▸ Exercise: Leave out the pictures, and reproduce exactly the lines from the line containing "Task: Go to" through the final line of the entries.

▸ Records shown:
——

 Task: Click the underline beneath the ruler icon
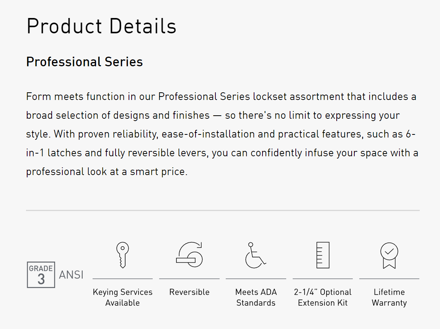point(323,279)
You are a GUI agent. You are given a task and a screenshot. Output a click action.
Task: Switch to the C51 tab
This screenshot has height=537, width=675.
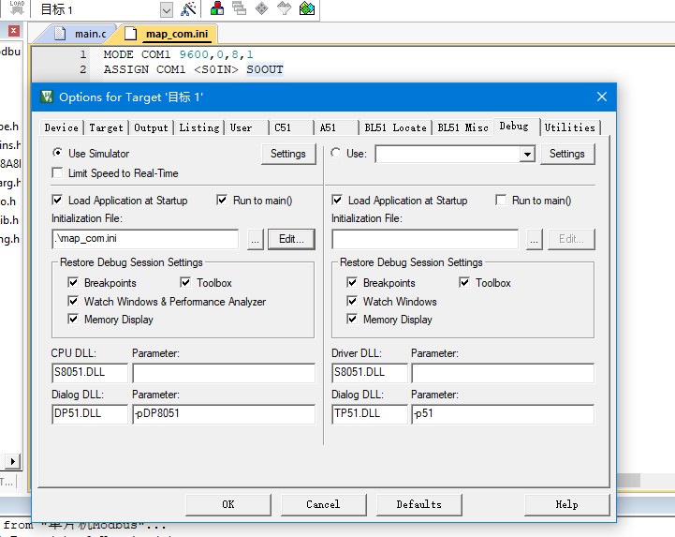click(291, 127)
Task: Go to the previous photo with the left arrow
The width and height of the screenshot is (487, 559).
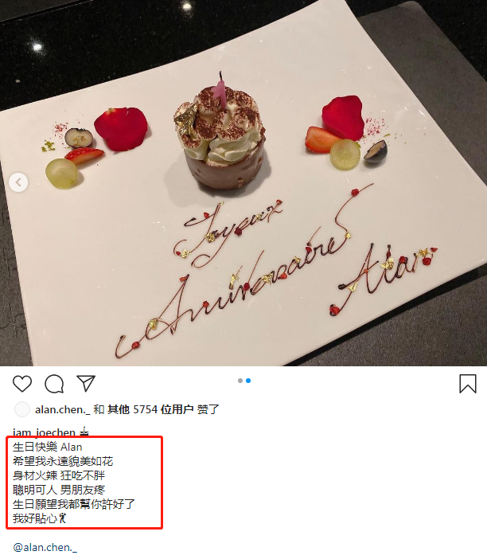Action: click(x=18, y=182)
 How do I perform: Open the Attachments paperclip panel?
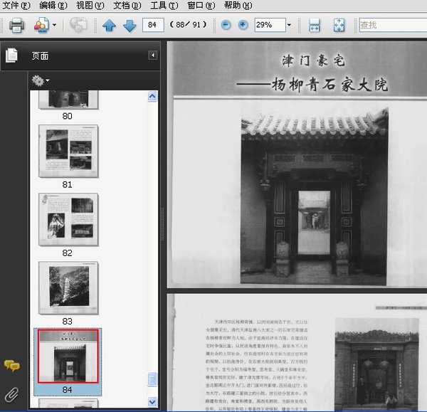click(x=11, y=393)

——

▸ Written solution:
Task: Go to the previous photo with the left arrow
The width and height of the screenshot is (487, 559).
Action: click(x=18, y=182)
 How do I perform: Open the Attachments paperclip panel?
click(x=11, y=393)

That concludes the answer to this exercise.